With no other symptoms, and being a young, fit and healthy non-smoker, it was a huge and horrid shock to us all. The cancer had taken over my right lung and surrounding areas, and within 2 weeks, I underwent a 9-hour operation to have my entire right lung removed, as well as areas of my diaphragm and surrounding tissue. I was in intensive care for 10 days following complications, and finally returned home bruised, battered and breathless, to my amazing husband James and beloved one-year old daughter Olivia a week after that. What followed was a relentless battle to overcome the excruciating pain, physical limitations and draining anxiety, whilst doing my best to be mum to Olivia and shield her from it all.
The challenge with ACC is that it does not respond to chemotherapy and there is no known cure for the disease. We were advised that the cancer would likely return, but there was no way of telling when or where that would be. I would be monitored very closely in the meantime. I threw myself into intensive therapy to regain my fitness, increase my remaining lung capacity and secure my independence. The early progress was encouraging, but by summer 2017 pain once again ruled my life. Three months later and following several rounds of torturous scans and results meetings, we were dealt the devastating news that I had already suffered a relapse. I had a tumour pushing up against the nerves in my spine which was to be treated with radiotherapy. Shortly after this, we received our heaviest blow to date, the ACC had spread further and I have several tumours growing in my remaining lung.

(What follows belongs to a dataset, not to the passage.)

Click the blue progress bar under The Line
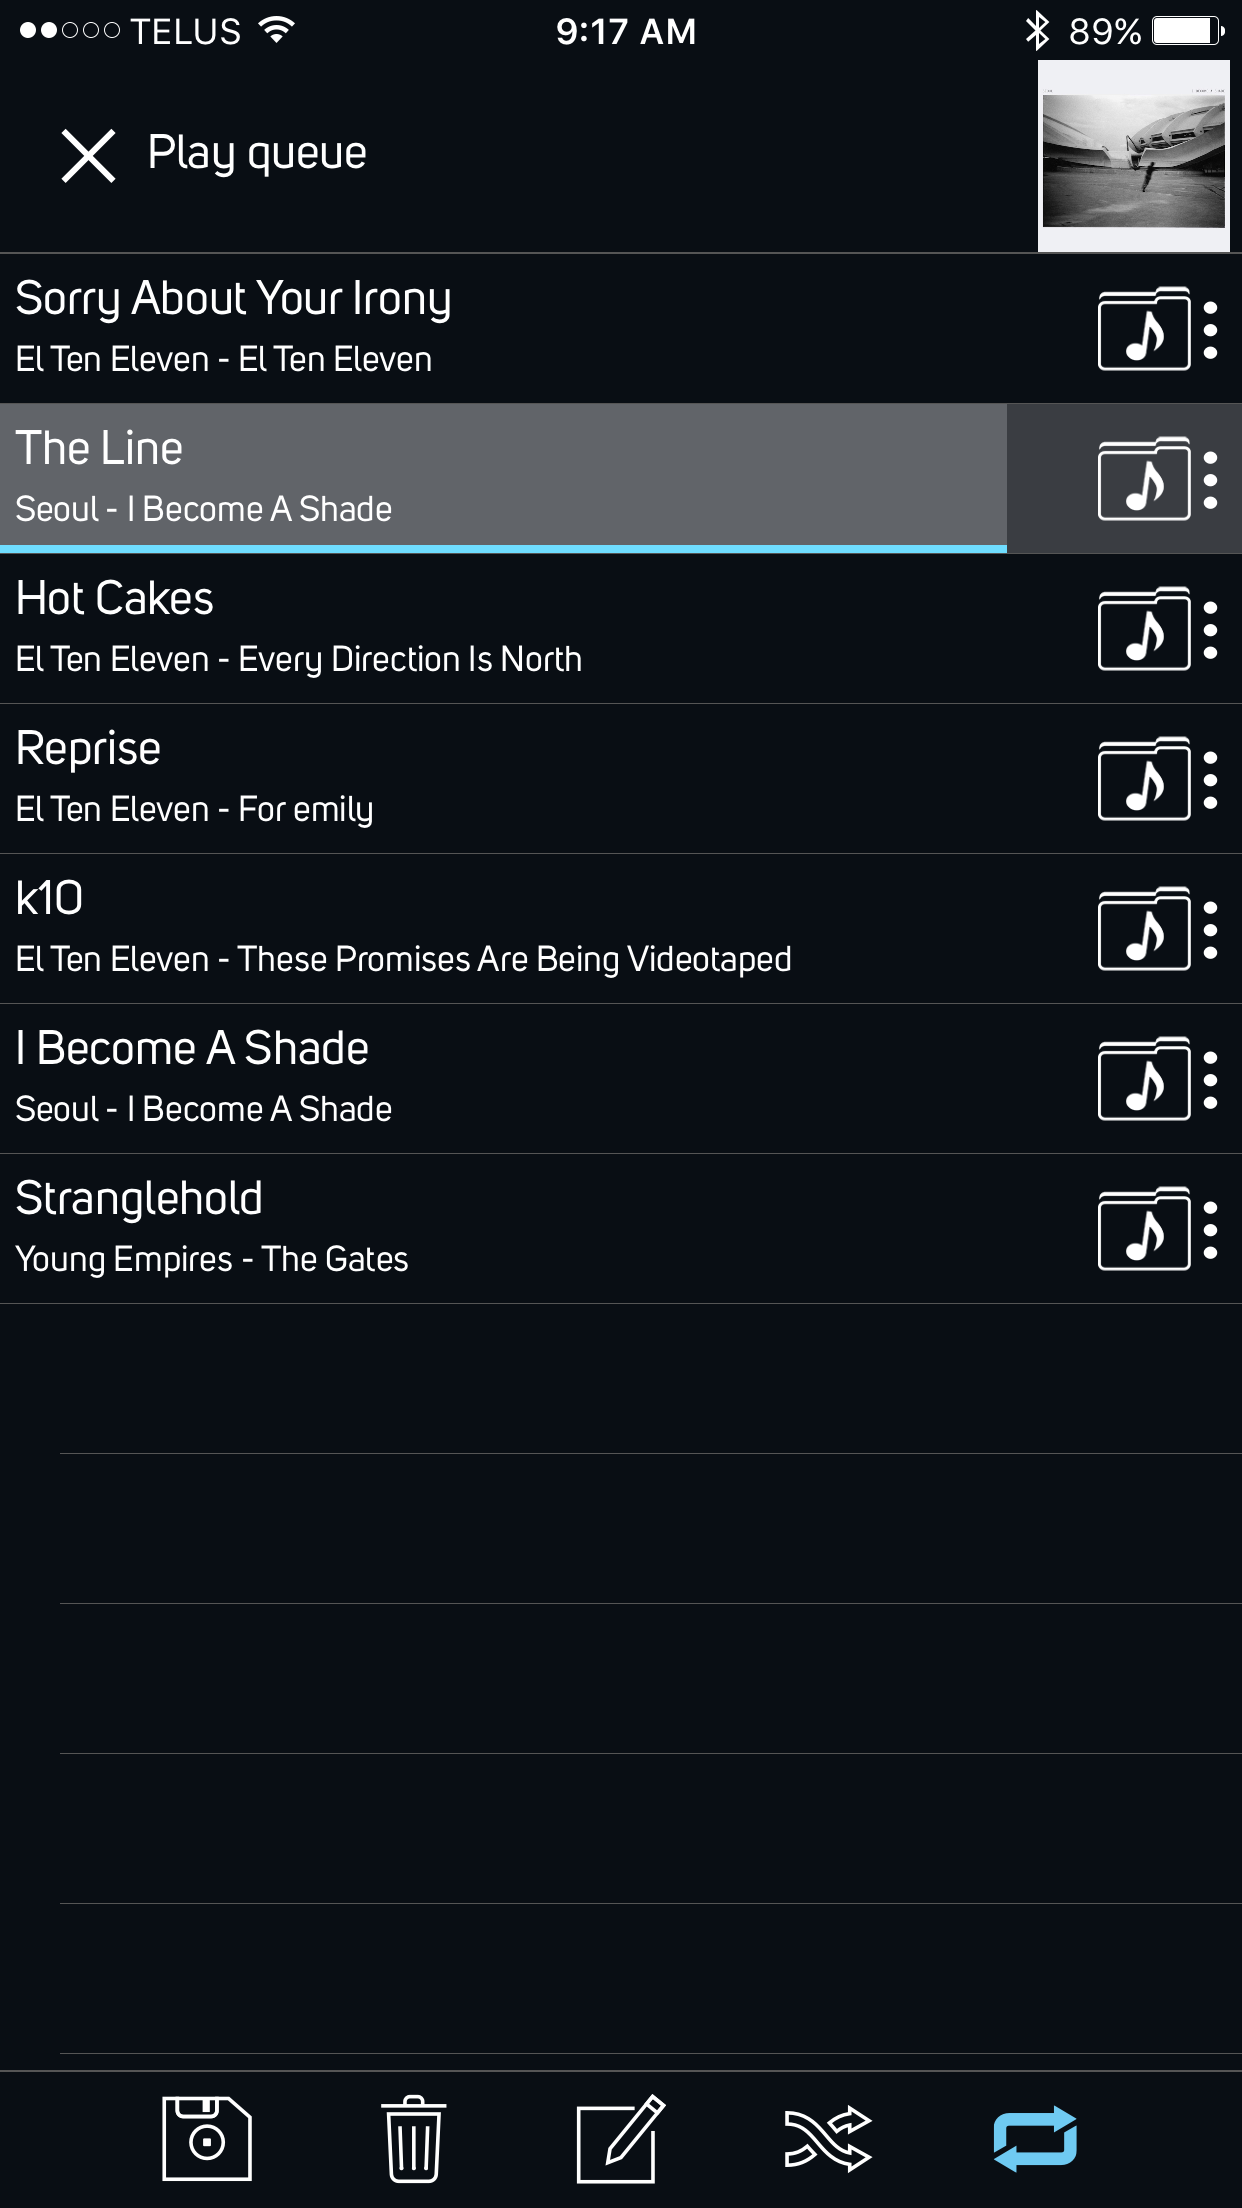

Given what is known about ACC to date, this discovery leaves us in the impossibly difficult situation of searching for treatment options which we hope will hold off the progression of cancer for as long as possible. One of the hardest aspects of our journey has been the lack of knowledge around treatment options. The continuous contradictions in opinion from the few leading ACC specialists about my treatment plan has been both daunting and demoralising at times. Together with our families, we have worked tirelessly over the last year to research and assess all the treatment options available. It has been incredibly difficult and immensely stressful to be tasked with deciding what will give me the best chance of slowing the disease, and finding the right team of experts to work with.
Through our research, we identified ACCRF who are looking to change all this. They fund research into life prolonging treatments for people with ACC, initiate new projects for the research agenda, and support doctors with ACC experience. They provide hope to so many ACC sufferers worldwide, and the importance of hope can never be underestimated.